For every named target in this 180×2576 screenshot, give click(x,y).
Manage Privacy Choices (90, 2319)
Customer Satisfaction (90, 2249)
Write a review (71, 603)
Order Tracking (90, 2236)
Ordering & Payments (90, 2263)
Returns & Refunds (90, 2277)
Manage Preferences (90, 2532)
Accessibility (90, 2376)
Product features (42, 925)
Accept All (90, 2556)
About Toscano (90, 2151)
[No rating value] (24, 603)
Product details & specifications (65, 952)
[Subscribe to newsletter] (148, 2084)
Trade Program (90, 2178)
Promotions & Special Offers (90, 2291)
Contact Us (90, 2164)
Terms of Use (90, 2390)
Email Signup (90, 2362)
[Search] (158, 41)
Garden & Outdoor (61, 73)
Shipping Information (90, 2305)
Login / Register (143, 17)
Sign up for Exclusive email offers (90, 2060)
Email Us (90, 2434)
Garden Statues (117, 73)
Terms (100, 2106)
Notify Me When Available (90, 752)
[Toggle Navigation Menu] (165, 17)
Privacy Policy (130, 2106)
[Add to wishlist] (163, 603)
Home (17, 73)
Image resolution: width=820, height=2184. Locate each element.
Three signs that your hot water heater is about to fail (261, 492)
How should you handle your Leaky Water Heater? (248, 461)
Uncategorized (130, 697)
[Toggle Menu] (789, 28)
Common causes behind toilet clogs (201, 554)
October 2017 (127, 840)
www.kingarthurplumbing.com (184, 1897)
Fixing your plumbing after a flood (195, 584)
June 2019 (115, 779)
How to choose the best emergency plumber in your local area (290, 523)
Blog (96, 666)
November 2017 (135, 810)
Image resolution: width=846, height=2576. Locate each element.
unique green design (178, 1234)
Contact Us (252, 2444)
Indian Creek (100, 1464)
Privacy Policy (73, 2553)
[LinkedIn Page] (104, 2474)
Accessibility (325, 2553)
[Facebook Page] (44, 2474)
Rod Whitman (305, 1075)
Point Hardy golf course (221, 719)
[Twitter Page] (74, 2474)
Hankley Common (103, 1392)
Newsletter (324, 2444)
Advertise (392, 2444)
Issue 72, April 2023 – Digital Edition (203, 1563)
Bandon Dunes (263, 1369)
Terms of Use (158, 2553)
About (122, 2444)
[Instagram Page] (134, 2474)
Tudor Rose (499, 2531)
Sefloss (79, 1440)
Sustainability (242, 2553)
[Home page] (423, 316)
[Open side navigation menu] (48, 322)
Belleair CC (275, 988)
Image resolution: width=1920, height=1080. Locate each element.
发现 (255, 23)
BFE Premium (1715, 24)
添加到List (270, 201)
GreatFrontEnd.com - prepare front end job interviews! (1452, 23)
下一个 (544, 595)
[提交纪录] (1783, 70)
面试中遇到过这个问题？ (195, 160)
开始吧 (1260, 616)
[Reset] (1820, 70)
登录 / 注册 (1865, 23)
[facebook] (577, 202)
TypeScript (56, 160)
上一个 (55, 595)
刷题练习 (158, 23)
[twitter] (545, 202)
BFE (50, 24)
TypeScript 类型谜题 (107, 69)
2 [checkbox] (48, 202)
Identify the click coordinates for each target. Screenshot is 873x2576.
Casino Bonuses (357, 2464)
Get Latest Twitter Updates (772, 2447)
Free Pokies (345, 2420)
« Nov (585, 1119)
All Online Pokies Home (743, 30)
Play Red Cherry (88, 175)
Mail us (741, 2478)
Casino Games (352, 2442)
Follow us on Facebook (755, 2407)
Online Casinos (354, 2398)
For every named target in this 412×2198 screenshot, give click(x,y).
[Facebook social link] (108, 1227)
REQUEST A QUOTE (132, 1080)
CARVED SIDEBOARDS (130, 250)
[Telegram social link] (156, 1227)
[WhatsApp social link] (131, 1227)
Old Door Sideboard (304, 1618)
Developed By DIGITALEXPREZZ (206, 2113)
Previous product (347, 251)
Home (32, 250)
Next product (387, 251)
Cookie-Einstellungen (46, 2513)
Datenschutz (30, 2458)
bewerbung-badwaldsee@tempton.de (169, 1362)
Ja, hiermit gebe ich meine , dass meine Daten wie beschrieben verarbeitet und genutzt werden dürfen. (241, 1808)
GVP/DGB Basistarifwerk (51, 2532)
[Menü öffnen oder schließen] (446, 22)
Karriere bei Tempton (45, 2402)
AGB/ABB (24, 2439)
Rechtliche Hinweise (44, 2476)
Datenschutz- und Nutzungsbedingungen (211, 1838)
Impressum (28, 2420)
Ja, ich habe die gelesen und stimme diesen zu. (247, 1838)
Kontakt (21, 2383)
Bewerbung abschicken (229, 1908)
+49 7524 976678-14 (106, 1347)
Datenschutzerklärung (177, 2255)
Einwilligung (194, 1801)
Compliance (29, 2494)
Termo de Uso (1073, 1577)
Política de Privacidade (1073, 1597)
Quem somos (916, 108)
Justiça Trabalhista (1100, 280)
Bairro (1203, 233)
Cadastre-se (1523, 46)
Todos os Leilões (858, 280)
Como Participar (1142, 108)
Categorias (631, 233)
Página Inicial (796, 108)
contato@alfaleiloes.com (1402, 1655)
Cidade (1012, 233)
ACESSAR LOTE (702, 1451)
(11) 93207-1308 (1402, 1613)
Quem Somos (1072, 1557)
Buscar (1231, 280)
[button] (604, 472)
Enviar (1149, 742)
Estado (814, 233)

**PROBLEM DESCRIPTION**
Your answer should consist of all lines in the listing above that contain "Image".

**EXPECTED ANSWER**
Image resolution: width=820, height=2184. Locate each element.
Image resolution: width=846, height=2576. Locate each element.
Image resolution: width=1920, height=1080. Locate each element.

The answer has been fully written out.